Globalization is the the development of an increasingly integrated global economy marked especially by free trade, free flow of capital, and the tapping of cheaper foreign labor markets.” This is the Merriam-Webster dictionary definition, although the term does not appear in the 1967 edition. It also does not define the consequences for so many people who are squeezed out of this more modern economy. Jim Harney called those people the undocumented, or the excluded. For decades, and up until his death, Harney’s work was to bring a voice, a face, and a story to the undocumented.
Biography
Jim Harney grew up in Boston, MA in a Catholic “ghetto,” where whole Catholic communities (including schools, hospitals, and churches) lived in isolation from the non-Catholic neighborhoods around them. Harney became a priest in the sixties, and in that decade, two major events occurred to inform Harney’s outlook on the world. The first was the directive from the Second Vatican Council to open Catholicism to the world, in essence opening Harney and the “ghettoes” to interaction and dialogues with their neighbors in the non-Catholic communities. The second event was the Vietnam War, and this put Harney onto the path he’d follow for the rest of his life.
In 1968, Harney and thirteen other antiwar activists broke into some draft board offices, stole some files and burned them with homemade napalm. They came to be known as the Milwaukee 14, and all went to prison for over a year. Jim Harney, spending much of his time in solitary confinement with only the Bible to read and absorb, was released with a new purpose – to follow and spend time with the poor and degraded people of the world.
Armed with a camera, Harney went anyplace and everyplace there was suffering – Haiti, Argentina, Venezuela and beyond. He returned with photographs and stories of the struggles of the poor. Globalization had left so many people without jobs, forcing their exclusion from this economy, and often sending them on long journeys to find work. As one profile pointed out, “US citizens in particular bear a responsibility to hear the testimony of the Madres (Mothers) of those “disappeared” by the US School of the Americas (SOA) graduates and to understand that someone else pays the difference for our ‘bargains’ at the mall.”
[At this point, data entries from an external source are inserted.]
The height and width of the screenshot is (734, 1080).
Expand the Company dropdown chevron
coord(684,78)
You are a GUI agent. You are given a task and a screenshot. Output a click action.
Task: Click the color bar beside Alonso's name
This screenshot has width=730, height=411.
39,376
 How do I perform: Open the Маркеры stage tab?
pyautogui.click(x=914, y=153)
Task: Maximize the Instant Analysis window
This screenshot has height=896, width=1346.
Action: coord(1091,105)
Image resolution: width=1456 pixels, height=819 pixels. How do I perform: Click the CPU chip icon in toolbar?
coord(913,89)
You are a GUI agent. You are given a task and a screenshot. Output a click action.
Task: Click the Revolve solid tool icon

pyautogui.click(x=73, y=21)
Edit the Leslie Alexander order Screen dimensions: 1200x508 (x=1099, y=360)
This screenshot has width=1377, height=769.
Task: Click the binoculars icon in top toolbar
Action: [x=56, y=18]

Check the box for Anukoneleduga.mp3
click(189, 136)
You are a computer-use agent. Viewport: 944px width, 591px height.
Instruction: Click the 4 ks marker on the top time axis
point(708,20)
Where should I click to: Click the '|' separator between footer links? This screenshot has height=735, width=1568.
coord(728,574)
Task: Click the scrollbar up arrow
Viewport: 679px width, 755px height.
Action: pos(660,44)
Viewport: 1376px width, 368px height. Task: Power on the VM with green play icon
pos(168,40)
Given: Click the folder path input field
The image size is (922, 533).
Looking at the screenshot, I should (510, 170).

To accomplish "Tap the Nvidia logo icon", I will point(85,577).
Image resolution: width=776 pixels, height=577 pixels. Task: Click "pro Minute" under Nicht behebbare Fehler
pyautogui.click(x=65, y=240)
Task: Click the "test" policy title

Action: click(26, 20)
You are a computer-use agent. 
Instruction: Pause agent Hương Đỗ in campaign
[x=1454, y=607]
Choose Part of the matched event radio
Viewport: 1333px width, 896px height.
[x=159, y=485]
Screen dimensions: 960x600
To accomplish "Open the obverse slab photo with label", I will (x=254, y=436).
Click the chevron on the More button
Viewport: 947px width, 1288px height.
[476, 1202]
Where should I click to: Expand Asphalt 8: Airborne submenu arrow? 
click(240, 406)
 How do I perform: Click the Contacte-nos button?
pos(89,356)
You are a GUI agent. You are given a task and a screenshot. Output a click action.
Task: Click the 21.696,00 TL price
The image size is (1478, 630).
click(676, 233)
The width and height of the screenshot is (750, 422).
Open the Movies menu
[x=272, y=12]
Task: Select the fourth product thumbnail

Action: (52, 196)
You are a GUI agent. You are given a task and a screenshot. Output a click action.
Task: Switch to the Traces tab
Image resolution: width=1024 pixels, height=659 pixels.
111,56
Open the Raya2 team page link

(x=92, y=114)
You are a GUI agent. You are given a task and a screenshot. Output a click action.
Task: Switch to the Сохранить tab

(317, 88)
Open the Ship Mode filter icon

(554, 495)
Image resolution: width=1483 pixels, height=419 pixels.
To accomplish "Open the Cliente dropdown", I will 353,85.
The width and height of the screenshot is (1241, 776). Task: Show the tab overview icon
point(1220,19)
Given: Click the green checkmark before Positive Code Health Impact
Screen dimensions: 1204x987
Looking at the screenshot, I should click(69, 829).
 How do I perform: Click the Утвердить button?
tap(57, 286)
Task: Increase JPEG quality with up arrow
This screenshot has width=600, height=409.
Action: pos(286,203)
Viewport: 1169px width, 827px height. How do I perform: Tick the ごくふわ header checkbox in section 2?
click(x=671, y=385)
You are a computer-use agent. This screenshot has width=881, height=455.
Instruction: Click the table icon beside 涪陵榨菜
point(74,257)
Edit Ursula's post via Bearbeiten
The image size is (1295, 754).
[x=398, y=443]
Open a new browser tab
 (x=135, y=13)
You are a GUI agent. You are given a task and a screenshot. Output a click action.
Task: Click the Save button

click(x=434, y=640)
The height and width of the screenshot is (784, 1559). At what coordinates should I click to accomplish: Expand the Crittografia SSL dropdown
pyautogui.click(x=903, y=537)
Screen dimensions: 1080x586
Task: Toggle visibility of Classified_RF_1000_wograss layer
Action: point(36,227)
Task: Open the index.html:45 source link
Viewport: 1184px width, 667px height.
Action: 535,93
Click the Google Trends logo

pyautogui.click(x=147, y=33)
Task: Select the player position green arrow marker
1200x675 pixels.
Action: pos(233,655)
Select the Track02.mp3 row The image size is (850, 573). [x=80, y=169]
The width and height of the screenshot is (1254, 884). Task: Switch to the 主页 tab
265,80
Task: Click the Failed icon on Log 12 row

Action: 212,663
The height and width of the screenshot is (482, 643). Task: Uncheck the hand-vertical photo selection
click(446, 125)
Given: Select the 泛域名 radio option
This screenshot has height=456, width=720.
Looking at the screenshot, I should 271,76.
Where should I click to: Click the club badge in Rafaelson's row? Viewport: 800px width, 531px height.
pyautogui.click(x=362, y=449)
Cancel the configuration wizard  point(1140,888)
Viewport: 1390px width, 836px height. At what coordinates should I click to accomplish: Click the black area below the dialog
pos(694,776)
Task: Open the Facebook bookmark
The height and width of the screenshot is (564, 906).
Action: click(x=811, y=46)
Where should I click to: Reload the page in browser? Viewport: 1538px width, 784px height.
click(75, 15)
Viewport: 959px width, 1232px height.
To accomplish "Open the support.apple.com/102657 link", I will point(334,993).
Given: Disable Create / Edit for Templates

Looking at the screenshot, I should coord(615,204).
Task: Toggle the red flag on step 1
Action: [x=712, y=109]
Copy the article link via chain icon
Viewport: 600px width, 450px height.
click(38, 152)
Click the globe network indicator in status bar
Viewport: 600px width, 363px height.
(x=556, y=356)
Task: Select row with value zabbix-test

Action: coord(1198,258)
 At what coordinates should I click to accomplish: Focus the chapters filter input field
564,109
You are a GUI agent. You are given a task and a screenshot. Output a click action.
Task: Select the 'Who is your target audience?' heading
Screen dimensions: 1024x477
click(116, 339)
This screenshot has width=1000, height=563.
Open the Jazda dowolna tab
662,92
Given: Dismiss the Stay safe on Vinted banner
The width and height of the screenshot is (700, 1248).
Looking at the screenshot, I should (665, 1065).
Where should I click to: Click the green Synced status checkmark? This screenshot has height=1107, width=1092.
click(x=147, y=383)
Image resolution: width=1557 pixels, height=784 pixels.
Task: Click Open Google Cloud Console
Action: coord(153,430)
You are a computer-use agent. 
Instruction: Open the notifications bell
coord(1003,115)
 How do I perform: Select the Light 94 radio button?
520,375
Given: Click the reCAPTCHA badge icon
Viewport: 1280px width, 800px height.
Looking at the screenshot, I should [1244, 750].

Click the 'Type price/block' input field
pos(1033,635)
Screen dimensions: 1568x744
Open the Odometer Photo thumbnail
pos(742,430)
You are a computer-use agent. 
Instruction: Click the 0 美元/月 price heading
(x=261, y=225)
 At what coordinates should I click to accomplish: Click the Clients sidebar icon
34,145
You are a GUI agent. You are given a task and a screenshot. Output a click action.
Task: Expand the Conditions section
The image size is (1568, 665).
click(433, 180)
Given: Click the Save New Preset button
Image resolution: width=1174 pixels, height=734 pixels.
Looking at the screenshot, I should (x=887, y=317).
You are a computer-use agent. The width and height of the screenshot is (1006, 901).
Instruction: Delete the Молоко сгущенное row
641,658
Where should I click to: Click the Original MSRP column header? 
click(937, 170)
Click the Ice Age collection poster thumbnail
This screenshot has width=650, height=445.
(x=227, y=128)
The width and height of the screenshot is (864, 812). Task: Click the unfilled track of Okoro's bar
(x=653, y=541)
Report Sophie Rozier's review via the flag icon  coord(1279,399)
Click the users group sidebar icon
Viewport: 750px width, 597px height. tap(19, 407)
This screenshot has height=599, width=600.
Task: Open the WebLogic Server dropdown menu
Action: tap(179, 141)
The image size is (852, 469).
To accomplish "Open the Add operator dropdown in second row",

Determined to give voices to the excluded, Jim Harney amassed thousands of photos to create a slide show presentation. He also studied finance to better equip himself to explain how globalization affects these poor, and went to schools, churches, anyplace where people wanted to experience the “excluded” life through Harney’s lens. In the 1990s, Harney moved to Bangor, Maine and became an Artist in Residence for Posibilidad, a group formed in 1999 of activists which “engages people in conversation around the excluded of society.” There he continued his work, putting his slides into a more compact Power Point presentation, making it easier to share and discuss with the public.
In 2008, Jim Harney, diagnosed with terminal cancer, planned “The Longest Walk,” with the intention of walking from Boston to Washington, D.C. Harney wished to walk and bring his presentation and discussions on immigration injustice to anyone interested along the way. He only made it as far as Providence, RI, and passed away at home. His legacy lives on in his images, stories, and his own words about his mission. Harney said, “I try to use my camera to capture the excluded of the world as subjects of promise and hope….I go on the premise that when people who are not suffering see the pain on this planet, they change. How can we stand tall and take pride as a human being when violence and poverty is taking place in countries where democracy is being created? I try to speak for those who don’t get a chance to speak for themselves.”